SoundSense: scalable sound sensing for people-centric applications on mobile phones

TLDR
This paper proposes SoundSense, a scalable framework for modeling sound events on mobile phones that represents the first general purpose sound sensing system specifically designed to work on resource limited phones and demonstrates that SoundSense is capable of recognizing meaningful sound events that occur in users' everyday lives.
Abstract
Top end mobile phones include a number of specialized (e.g., accelerometer, compass, GPS) and general purpose sensors (e.g., microphone, camera) that enable new people-centric sensing applications. Perhaps the most ubiquitous and unexploited sensor on mobile phones is the microphone - a powerful sensor that is capable of making sophisticated inferences about human activity, location, and social events from sound.
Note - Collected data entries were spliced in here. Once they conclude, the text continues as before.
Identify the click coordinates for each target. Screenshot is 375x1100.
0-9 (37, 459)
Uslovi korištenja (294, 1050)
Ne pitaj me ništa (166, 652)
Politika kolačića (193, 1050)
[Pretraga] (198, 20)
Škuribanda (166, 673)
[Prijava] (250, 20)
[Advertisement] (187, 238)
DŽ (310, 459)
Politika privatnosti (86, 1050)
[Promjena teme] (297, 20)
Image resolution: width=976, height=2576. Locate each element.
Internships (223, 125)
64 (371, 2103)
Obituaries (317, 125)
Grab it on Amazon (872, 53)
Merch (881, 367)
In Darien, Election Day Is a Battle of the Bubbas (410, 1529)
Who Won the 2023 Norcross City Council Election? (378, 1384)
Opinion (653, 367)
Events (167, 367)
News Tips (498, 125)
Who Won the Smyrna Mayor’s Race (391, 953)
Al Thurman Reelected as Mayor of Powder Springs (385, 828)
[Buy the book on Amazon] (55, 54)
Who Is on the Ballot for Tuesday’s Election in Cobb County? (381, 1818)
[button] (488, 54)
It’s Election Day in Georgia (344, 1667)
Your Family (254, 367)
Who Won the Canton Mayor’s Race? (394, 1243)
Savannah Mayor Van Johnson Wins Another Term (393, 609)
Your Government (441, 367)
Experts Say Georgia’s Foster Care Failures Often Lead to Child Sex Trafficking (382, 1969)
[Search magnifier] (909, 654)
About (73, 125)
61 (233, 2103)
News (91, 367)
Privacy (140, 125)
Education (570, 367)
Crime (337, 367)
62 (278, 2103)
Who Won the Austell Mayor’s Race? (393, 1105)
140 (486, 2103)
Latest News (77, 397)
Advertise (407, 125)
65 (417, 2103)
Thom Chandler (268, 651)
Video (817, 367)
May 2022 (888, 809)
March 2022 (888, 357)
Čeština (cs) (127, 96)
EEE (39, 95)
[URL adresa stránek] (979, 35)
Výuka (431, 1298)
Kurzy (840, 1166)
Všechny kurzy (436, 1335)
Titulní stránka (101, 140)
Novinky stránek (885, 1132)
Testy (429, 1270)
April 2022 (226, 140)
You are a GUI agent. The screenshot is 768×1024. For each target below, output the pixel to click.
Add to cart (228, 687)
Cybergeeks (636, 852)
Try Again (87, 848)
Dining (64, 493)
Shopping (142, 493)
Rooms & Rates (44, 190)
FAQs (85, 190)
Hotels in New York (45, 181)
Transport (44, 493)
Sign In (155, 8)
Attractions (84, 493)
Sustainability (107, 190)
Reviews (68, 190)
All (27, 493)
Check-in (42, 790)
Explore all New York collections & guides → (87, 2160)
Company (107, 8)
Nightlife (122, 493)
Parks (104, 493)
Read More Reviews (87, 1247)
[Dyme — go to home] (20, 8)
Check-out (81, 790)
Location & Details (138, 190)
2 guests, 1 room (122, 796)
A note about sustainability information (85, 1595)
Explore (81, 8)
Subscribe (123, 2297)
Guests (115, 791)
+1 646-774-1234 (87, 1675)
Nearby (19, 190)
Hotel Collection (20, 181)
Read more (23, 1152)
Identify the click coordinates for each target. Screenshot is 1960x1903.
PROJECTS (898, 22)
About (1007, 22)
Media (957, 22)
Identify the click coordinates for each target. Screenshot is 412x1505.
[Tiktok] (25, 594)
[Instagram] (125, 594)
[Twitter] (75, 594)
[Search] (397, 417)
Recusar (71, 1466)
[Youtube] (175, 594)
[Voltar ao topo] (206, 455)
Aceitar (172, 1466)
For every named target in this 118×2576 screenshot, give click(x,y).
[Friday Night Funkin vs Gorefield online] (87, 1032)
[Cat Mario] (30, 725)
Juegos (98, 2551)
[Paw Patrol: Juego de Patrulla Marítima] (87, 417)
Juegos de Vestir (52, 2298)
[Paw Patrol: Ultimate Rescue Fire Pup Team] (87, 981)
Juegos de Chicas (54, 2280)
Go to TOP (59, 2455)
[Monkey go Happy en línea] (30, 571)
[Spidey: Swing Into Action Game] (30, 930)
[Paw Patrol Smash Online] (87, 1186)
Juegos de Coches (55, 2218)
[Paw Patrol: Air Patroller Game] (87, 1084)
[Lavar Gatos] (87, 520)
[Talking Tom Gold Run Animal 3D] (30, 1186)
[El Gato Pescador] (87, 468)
In this paper, we exploit this untapped sensor not in the context of human communications but as an enabler of new sensing applications. We propose SoundSense, a scalable framework for modeling sound events on mobile phones. SoundSense is implemented on the Apple iPhone and represents the first general purpose sound sensing system specifically designed to work on resource limited phones. The architecture and algorithms are designed for scalability and Soundsense uses a combination of supervised and unsupervised learning techniques to classify both general sound types (e.g., music, voice) and discover novel sound events specific to individual users. The system runs solely on the mobile phone with no back-end interactions. Through implementation and evaluation of two proof of concept people-centric sensing applications, we demostrate that SoundSense is capable of recognizing meaningful sound events that occur in users' everyday lives.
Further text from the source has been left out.